*Assignment*.
Each of the lines below must be retyped character for character.

[Saved data entries]
____________
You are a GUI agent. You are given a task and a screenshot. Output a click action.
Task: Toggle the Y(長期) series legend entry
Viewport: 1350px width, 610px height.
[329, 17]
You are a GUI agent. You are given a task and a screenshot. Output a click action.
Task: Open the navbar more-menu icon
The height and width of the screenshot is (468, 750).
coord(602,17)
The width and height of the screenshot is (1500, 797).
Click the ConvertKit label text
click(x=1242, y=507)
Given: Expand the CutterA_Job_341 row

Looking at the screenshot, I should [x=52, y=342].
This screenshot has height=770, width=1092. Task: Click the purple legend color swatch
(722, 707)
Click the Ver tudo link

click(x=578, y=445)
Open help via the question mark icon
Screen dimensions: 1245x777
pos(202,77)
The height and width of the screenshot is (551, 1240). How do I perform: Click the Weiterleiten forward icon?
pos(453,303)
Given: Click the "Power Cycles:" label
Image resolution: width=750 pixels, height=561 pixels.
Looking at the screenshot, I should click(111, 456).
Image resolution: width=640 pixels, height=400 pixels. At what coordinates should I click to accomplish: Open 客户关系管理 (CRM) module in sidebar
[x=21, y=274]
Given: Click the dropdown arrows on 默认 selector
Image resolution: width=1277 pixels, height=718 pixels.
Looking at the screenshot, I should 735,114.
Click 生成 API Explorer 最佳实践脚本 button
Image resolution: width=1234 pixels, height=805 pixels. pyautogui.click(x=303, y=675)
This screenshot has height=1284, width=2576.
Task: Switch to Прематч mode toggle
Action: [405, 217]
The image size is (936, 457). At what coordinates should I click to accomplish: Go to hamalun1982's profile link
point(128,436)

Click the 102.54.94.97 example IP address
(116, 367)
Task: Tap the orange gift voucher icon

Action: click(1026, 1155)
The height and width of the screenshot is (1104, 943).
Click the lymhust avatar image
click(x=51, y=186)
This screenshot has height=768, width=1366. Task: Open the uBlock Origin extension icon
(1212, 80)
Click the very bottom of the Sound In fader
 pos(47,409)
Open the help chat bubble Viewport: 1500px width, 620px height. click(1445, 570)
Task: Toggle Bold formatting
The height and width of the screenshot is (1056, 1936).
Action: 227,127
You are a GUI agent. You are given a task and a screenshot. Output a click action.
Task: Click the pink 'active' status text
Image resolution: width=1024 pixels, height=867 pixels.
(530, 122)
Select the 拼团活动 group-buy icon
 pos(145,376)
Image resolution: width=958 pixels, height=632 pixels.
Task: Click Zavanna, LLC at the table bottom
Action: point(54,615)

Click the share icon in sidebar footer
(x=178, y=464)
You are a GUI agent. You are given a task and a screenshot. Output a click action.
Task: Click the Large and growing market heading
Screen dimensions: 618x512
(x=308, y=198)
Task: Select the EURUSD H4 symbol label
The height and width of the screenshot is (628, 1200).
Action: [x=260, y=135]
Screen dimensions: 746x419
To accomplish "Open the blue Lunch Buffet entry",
____________
*Answer area*.
You are a GUI agent. You are given a task and a screenshot. Output a click action.
Task: Toggle the Y(長期) series legend entry
Viewport: 1350px width, 610px height.
[329, 17]
You are a GUI agent. You are given a task and a screenshot. Output a click action.
Task: Open the navbar more-menu icon
The height and width of the screenshot is (468, 750).
coord(602,17)
The width and height of the screenshot is (1500, 797).
Click the ConvertKit label text
click(x=1242, y=507)
Given: Expand the CutterA_Job_341 row

Looking at the screenshot, I should [x=52, y=342].
This screenshot has height=770, width=1092. Task: Click the purple legend color swatch
(722, 707)
Click the Ver tudo link

click(x=578, y=445)
Open help via the question mark icon
Screen dimensions: 1245x777
pos(202,77)
The height and width of the screenshot is (551, 1240). How do I perform: Click the Weiterleiten forward icon?
pos(453,303)
Given: Click the "Power Cycles:" label
Image resolution: width=750 pixels, height=561 pixels.
Looking at the screenshot, I should click(111, 456).
Image resolution: width=640 pixels, height=400 pixels. At what coordinates should I click to accomplish: Open 客户关系管理 (CRM) module in sidebar
[x=21, y=274]
Given: Click the dropdown arrows on 默认 selector
Image resolution: width=1277 pixels, height=718 pixels.
Looking at the screenshot, I should 735,114.
Click 生成 API Explorer 最佳实践脚本 button
Image resolution: width=1234 pixels, height=805 pixels. pyautogui.click(x=303, y=675)
This screenshot has height=1284, width=2576.
Task: Switch to Прематч mode toggle
Action: [405, 217]
The image size is (936, 457). At what coordinates should I click to accomplish: Go to hamalun1982's profile link
point(128,436)

Click the 102.54.94.97 example IP address
(116, 367)
Task: Tap the orange gift voucher icon

Action: click(1026, 1155)
The height and width of the screenshot is (1104, 943).
Click the lymhust avatar image
click(x=51, y=186)
This screenshot has height=768, width=1366. Task: Open the uBlock Origin extension icon
(1212, 80)
Click the very bottom of the Sound In fader
 pos(47,409)
Open the help chat bubble Viewport: 1500px width, 620px height. click(1445, 570)
Task: Toggle Bold formatting
The height and width of the screenshot is (1056, 1936).
Action: 227,127
You are a GUI agent. You are given a task and a screenshot. Output a click action.
Task: Click the pink 'active' status text
Image resolution: width=1024 pixels, height=867 pixels.
(530, 122)
Select the 拼团活动 group-buy icon
 pos(145,376)
Image resolution: width=958 pixels, height=632 pixels.
Task: Click Zavanna, LLC at the table bottom
Action: point(54,615)

Click the share icon in sidebar footer
(x=178, y=464)
You are a GUI agent. You are given a task and a screenshot. Output a click action.
Task: Click the Large and growing market heading
Screen dimensions: 618x512
(x=308, y=198)
Task: Select the EURUSD H4 symbol label
The height and width of the screenshot is (628, 1200).
Action: [x=260, y=135]
Screen dimensions: 746x419
To accomplish "Open the blue Lunch Buffet entry",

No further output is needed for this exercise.